EU accused of risking climate goals with ‘no strings attached’ state handouts

The European Union is facing pressure from environmentalists and lawmakers to attach conditions to state aid packages to protect climate goals, as countries pump cash into ailing firms and polluting sectors during the coronavirus pandemic. The EU agreed on Thursday to build a trillion-euro recovery fund to revive economies ravaged by the pandemic and has so far signed off on state aid worth 1.8 trillion euros ($1.94 trillion).

So far, the Commission, the bloc’s executive, has not attached ‘green strings’ to its approvals of aid from national budgets, as the health crisis takes priority. Green advocates say they want guarantees that any upcoming state aid will uphold the bloc’s climate ambitions. Canfin said EU approvals must be tied to a pledge from companies that within six months of receiving state aid, they will produce a plan to shift their business towards alignment with the global Paris Agreement on combating climate change.

The bloc’s chief executive, Ursula von der Leyen, said on Thursday the new trillion euro package being drafted for review around mid-May, would boost her Green Deal plan to cut EU net emissions to zero by 2050, without giving further details. In a letter sent to the Commission on Thursday, seen by Reuters, green groups including WWF, Greenpeace and Transport & Environment called for “strict sustainability conditions” on state aid approvals. High-carbon industries should only get support if they set climate targets, pledge to spend more on low-carbon assets, or shut down polluting ones, they said.

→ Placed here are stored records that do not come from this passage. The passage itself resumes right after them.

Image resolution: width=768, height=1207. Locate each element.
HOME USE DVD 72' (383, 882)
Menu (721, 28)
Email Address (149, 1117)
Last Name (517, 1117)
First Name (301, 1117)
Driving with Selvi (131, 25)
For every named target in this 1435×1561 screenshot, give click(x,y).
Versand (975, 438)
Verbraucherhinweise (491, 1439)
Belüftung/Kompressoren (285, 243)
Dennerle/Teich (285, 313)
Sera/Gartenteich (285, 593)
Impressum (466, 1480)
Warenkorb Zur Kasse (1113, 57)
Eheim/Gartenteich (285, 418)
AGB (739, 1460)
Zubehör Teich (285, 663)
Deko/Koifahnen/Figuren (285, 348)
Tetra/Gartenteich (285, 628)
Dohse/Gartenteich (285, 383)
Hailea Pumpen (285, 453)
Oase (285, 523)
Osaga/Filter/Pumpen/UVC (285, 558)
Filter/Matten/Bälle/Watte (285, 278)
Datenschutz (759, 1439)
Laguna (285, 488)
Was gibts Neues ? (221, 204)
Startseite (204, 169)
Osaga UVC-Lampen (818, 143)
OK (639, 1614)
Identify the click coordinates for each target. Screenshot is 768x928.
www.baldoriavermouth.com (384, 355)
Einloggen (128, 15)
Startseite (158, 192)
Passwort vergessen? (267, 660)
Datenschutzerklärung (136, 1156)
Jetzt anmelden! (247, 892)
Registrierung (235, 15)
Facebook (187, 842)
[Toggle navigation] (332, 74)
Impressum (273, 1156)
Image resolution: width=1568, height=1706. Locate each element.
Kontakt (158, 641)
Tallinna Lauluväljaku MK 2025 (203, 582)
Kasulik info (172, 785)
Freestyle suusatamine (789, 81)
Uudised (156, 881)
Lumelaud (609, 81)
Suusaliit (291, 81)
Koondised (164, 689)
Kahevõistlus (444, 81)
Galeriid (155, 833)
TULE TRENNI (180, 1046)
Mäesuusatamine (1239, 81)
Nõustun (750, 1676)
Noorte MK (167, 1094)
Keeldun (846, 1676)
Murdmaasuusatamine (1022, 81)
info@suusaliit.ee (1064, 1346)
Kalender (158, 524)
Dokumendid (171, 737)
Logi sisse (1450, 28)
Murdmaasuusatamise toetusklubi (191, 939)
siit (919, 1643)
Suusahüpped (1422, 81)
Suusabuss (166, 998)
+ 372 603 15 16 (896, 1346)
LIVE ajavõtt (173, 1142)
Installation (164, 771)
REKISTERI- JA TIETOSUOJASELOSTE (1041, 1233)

Asked on Friday why it hadn’t attached green strings to state aid approvals, the Commission said its 27 member states already have the option to add extra criteria to their support packages. “It is up to member states to decide if they wish to grant State aid and to design measures in line with EU State aid rules and their policy objectives, such as enabling the green and digital transformation of their economies,” a Commission spokeswoman said.

The Commission plans to review environment and energy state aid rules in 2021 to align them with its Green Deal. Campaigners fear this will be too late. Once Europe’s post-crisis recovery measures are paid for, countries may have little firepower left to deliver the huge investments the Commission had foreseen for its Green Deal – up to 1 trillion euros over the next decade.